DIRECTIONS FOR THIS TASK :: In the entries below, find the line with "Task: Open the device" and the line with "Click the white". Reproduce those two lines and every line between them exactly, and nothing more.

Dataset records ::
┄┄┄┄┄┄

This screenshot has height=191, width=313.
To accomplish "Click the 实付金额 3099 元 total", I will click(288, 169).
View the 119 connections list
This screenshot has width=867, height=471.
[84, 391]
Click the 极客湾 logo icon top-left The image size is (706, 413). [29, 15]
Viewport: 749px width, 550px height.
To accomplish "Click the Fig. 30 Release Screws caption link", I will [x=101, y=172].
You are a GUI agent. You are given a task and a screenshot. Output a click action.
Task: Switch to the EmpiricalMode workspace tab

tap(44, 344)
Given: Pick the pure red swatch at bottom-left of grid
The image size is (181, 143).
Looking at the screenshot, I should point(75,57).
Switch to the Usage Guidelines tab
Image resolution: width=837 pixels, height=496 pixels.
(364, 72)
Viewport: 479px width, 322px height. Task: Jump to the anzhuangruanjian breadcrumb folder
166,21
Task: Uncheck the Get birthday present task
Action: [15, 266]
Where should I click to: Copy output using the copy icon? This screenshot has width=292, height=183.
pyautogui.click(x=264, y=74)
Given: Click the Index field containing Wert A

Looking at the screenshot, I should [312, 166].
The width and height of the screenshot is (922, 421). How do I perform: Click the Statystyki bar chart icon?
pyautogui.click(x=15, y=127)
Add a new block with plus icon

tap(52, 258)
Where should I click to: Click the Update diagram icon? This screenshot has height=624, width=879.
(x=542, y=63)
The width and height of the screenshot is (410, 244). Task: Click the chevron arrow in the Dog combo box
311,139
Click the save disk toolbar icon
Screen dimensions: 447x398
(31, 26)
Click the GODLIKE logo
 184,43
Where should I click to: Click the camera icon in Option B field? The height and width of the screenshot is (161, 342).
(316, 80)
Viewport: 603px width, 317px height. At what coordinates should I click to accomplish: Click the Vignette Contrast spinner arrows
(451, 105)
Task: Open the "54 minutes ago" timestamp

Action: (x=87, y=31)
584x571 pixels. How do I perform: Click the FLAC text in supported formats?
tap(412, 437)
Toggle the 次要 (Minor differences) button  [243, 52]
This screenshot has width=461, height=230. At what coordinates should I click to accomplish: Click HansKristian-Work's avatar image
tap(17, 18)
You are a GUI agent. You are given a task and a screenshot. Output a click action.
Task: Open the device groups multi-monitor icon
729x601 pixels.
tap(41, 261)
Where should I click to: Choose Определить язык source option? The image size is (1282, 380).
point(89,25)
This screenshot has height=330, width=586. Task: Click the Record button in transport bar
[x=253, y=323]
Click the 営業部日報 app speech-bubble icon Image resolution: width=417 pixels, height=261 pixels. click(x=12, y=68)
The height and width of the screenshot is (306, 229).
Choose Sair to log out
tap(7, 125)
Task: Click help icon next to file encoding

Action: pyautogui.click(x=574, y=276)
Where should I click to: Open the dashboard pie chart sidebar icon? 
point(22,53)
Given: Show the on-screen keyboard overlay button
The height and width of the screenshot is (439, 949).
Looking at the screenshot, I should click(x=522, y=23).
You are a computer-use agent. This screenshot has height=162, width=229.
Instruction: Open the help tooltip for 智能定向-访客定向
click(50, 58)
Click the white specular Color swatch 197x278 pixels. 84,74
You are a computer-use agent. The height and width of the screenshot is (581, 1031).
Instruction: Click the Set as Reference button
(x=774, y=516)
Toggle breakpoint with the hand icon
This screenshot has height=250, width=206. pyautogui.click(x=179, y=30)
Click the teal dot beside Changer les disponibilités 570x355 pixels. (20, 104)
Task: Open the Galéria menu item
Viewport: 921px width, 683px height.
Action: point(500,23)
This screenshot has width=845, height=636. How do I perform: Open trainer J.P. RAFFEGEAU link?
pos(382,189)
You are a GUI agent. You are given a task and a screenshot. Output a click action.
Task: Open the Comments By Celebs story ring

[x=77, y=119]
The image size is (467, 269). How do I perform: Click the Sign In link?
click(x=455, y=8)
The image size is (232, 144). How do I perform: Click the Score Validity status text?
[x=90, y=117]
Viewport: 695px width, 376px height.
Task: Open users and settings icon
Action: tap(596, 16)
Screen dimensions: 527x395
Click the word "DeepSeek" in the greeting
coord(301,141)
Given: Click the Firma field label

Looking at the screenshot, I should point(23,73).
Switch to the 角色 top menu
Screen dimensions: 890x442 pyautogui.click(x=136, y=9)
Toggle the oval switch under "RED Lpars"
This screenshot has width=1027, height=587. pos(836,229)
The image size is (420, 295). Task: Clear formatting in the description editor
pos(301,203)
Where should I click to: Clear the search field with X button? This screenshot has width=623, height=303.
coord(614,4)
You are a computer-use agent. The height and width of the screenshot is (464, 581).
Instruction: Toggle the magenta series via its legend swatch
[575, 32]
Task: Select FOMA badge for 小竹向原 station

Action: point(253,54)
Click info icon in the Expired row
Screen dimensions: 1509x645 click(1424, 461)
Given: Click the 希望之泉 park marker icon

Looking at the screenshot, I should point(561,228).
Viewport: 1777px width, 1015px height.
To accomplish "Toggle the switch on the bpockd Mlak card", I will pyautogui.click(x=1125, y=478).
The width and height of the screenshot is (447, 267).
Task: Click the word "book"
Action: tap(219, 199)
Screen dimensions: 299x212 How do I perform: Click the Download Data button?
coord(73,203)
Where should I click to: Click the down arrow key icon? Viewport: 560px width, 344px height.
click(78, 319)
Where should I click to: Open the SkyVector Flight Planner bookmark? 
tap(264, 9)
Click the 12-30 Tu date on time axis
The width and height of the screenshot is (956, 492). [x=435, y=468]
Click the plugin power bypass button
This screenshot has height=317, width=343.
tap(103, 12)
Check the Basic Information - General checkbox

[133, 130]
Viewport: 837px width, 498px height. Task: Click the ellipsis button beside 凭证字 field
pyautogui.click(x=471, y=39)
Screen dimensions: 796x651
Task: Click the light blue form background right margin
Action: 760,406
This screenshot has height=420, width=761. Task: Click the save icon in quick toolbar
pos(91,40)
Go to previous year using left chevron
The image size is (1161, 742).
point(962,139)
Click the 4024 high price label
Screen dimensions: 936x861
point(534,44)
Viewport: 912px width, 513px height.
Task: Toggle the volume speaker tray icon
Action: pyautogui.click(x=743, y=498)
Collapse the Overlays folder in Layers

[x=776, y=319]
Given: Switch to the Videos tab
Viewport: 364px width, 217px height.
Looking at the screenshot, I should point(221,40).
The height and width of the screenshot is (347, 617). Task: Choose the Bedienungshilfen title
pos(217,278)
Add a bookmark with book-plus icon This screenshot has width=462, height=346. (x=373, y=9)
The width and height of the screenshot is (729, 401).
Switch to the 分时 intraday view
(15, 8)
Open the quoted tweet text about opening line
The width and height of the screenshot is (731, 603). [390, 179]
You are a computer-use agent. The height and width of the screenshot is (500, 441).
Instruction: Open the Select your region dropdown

┄┄┄┄┄┄

RESPONSE ::
Task: Open the device groups multi-monitor icon
729x601 pixels.
tap(41, 261)
Where should I click to: Choose Определить язык source option? The image size is (1282, 380).
point(89,25)
This screenshot has height=330, width=586. Task: Click the Record button in transport bar
[x=253, y=323]
Click the 営業部日報 app speech-bubble icon Image resolution: width=417 pixels, height=261 pixels. click(x=12, y=68)
The height and width of the screenshot is (306, 229).
Choose Sair to log out
tap(7, 125)
Task: Click help icon next to file encoding

Action: pyautogui.click(x=574, y=276)
Where should I click to: Open the dashboard pie chart sidebar icon? 
point(22,53)
Given: Show the on-screen keyboard overlay button
The height and width of the screenshot is (439, 949).
Looking at the screenshot, I should click(x=522, y=23).
You are a computer-use agent. This screenshot has height=162, width=229.
Instruction: Open the help tooltip for 智能定向-访客定向
click(50, 58)
Click the white specular Color swatch 197x278 pixels. 84,74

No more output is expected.